START Data for this task

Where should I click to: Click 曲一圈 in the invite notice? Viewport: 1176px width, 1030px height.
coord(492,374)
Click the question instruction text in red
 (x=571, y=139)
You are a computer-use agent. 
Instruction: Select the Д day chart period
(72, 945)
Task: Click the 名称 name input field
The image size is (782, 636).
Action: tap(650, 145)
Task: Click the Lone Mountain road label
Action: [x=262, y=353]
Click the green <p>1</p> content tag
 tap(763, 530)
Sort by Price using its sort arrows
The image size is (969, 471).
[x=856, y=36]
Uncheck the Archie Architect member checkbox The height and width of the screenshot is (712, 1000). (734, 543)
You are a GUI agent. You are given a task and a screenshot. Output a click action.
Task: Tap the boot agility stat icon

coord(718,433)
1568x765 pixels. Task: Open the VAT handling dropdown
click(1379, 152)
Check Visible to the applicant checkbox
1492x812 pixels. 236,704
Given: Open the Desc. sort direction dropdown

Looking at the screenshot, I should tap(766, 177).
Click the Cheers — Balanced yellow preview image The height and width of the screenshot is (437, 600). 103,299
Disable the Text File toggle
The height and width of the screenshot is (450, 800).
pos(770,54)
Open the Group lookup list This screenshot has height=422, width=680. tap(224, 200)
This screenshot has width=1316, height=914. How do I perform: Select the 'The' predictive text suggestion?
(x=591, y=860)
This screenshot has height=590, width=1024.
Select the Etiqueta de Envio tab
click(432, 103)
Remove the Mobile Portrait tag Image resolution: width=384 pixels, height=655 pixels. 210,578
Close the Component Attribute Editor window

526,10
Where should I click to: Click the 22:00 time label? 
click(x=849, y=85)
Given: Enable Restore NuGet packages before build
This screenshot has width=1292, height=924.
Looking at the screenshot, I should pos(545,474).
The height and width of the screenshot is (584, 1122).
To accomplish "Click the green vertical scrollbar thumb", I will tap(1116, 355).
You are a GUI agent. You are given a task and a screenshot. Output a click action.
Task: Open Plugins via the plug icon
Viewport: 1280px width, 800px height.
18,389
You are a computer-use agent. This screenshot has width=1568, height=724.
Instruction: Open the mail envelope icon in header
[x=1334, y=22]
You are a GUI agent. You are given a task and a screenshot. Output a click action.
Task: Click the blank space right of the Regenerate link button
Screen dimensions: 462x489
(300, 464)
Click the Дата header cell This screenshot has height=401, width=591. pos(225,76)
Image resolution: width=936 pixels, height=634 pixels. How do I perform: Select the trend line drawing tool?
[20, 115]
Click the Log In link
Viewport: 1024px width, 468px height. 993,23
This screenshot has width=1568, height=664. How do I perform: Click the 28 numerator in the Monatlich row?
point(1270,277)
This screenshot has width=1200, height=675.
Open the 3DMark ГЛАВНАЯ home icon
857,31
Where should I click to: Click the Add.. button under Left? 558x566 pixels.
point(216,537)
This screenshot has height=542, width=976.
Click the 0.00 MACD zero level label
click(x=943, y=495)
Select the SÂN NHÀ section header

END Data for this task

→ **Task brief**
Only the lines from the one with "Screen dimensions: 462x489" through the last line above should be restated, word for word.

→ **Solution below**
Screen dimensions: 462x489
(300, 464)
Click the Дата header cell This screenshot has height=401, width=591. pos(225,76)
Image resolution: width=936 pixels, height=634 pixels. How do I perform: Select the trend line drawing tool?
[20, 115]
Click the Log In link
Viewport: 1024px width, 468px height. 993,23
This screenshot has width=1568, height=664. How do I perform: Click the 28 numerator in the Monatlich row?
point(1270,277)
This screenshot has width=1200, height=675.
Open the 3DMark ГЛАВНАЯ home icon
857,31
Where should I click to: Click the Add.. button under Left? 558x566 pixels.
point(216,537)
This screenshot has height=542, width=976.
Click the 0.00 MACD zero level label
click(x=943, y=495)
Select the SÂN NHÀ section header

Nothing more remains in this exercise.